UKFI bosses were grilled yesterday by the Treasury Select Committee over the future of state backed lenders.
 
The revelation UKFI is worried about potential taxpayer liabilities comes ahead of a crackdown on future sales of interest-only loans by the City watchdog as part of sweeping reform of the mortgage market announced tomorrow.
Interest-only mortgages have been described by the Financial Services Authority as a ‘ticking timebomb’ for homeowners in their 50s.
Of the 11.2m mortgages in Britain, about four in ten are interest-only – meaning homeowners pay only the interest but not a penny on the actual loan.
Between 2011 and 2020, the FSA expects about 1.5m of these mortgages – worth £120bn – will be due for repayment.
UKFI chief executive Jim O’Neil yesterday revealed it had asked RBS and Lloyds for reassurance interest-only mortgages are being sold properly.

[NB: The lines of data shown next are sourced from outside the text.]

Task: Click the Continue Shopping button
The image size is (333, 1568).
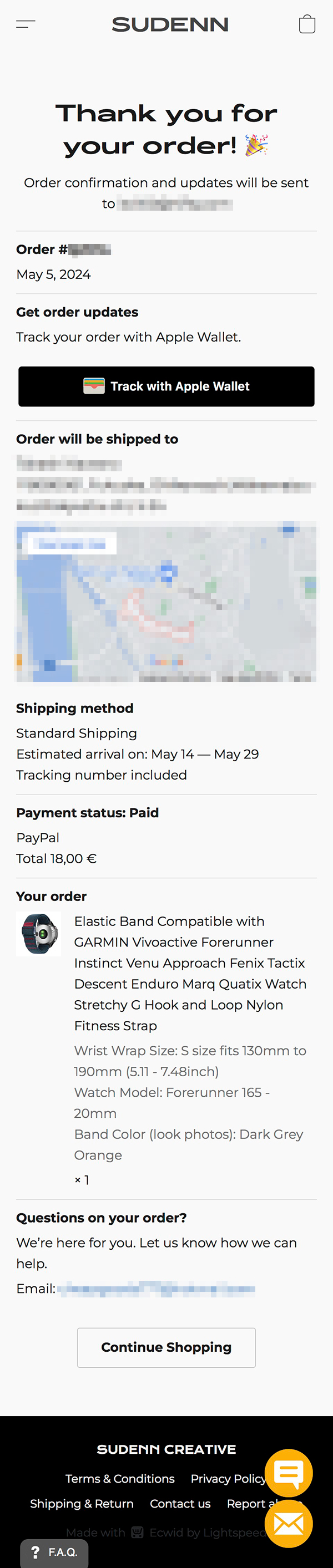Action: 166,1348
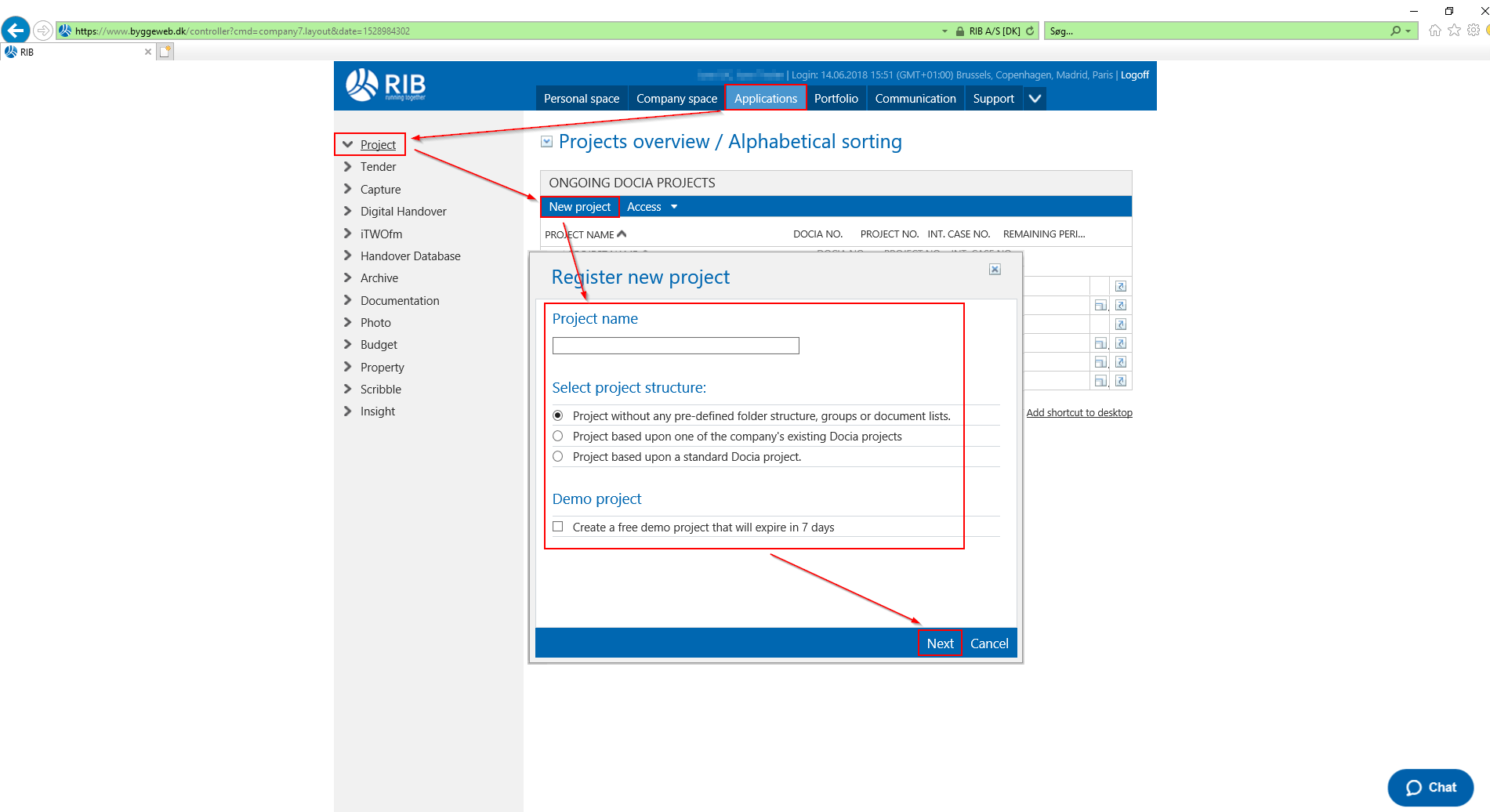
Task: Click the Project name text field
Action: click(x=676, y=346)
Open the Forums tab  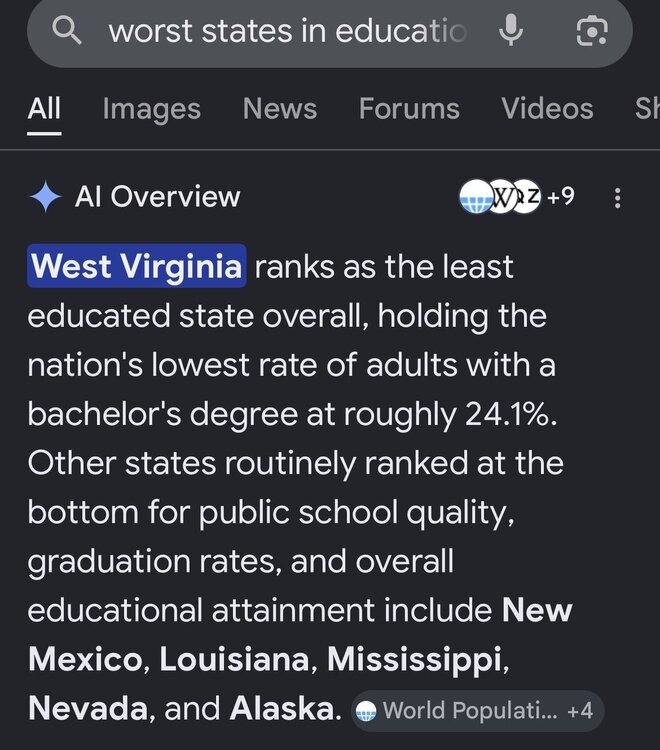[x=409, y=109]
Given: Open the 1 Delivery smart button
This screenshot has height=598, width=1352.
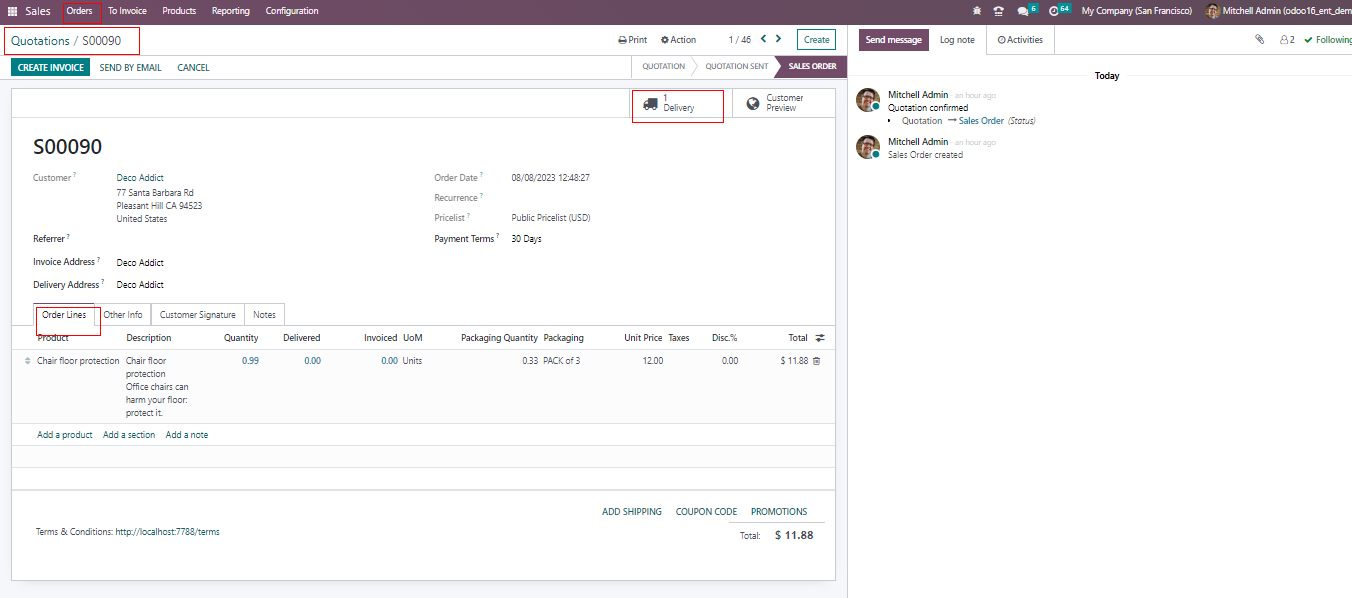Looking at the screenshot, I should coord(677,103).
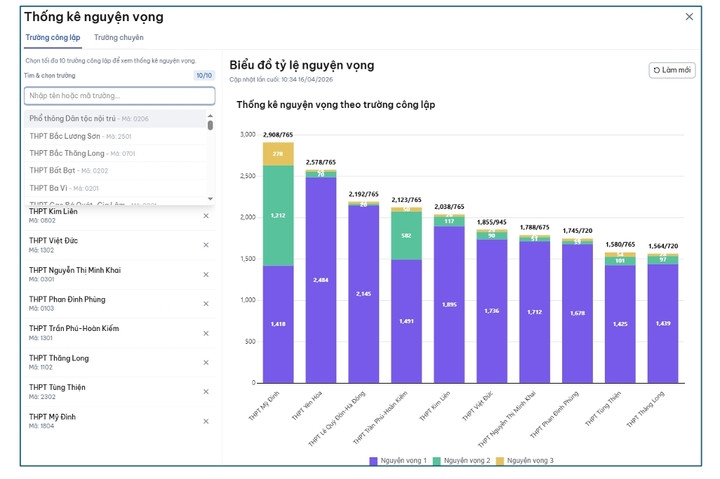720x479 pixels.
Task: Click the Làm mới refresh button
Action: (x=672, y=70)
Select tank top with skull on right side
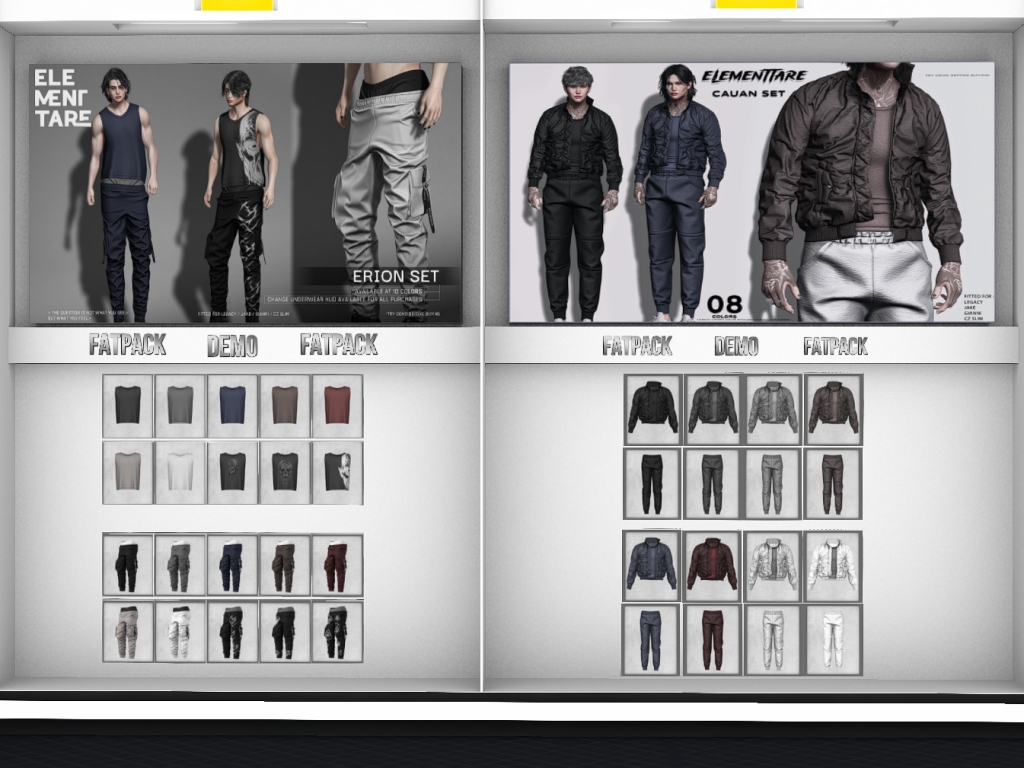 coord(337,471)
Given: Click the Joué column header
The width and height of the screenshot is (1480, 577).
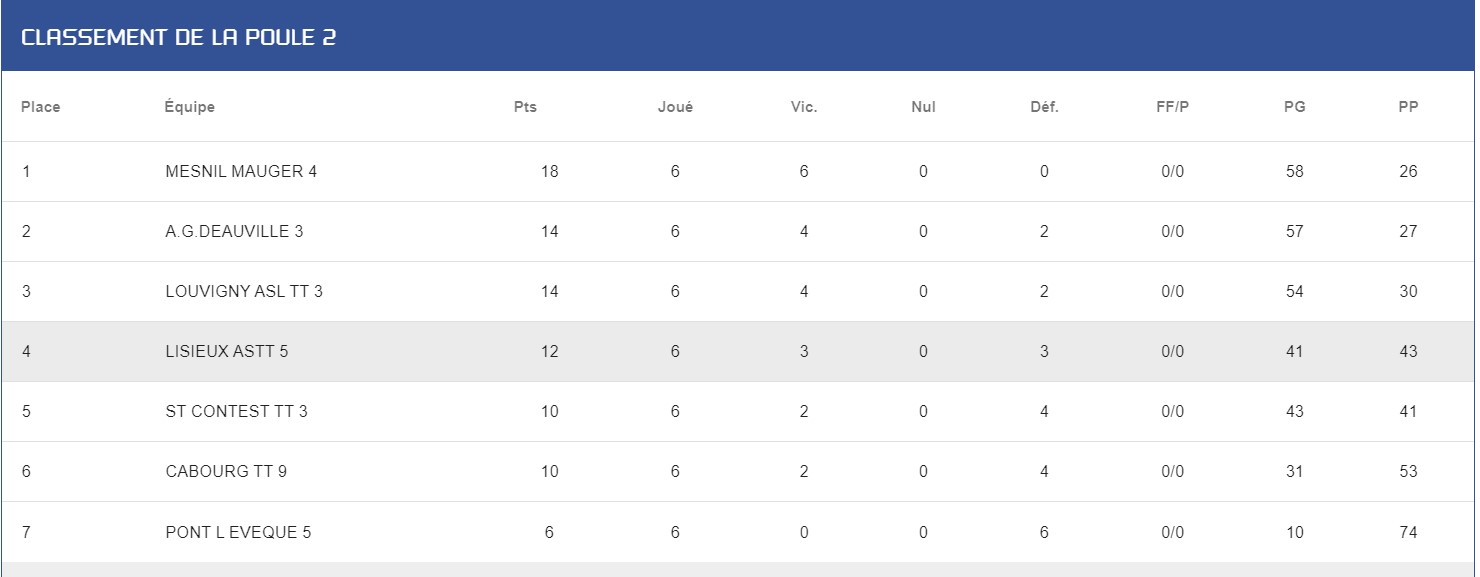Looking at the screenshot, I should click(x=675, y=107).
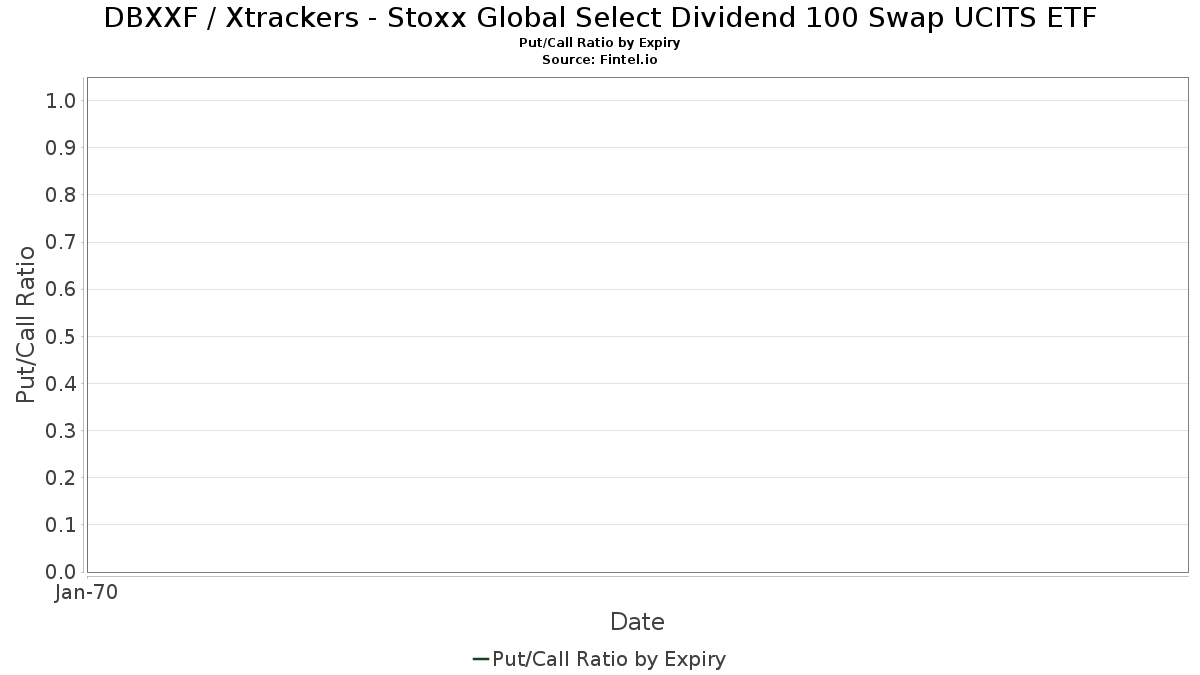The image size is (1200, 675).
Task: Click the 0.4 y-axis tick label
Action: 61,384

He said: ‘They say they have been fair to customers and articulate why.’ Lloyds has set aside £4.3bn to pay compensation to customers mis-sold payment protection insurance, while RBS has set aside £1.3bn.
UKFI shot down comments made by RBS chairman Sir Philip Hampton last week when he said there was a ‘reasonable chance’ RBS could begin selling taxpayers’ 82 per cent stake before the next general election in 2015.
UKFI chairman Robert Budenberg said a disposal was ‘not something that is immediately on the horizon’.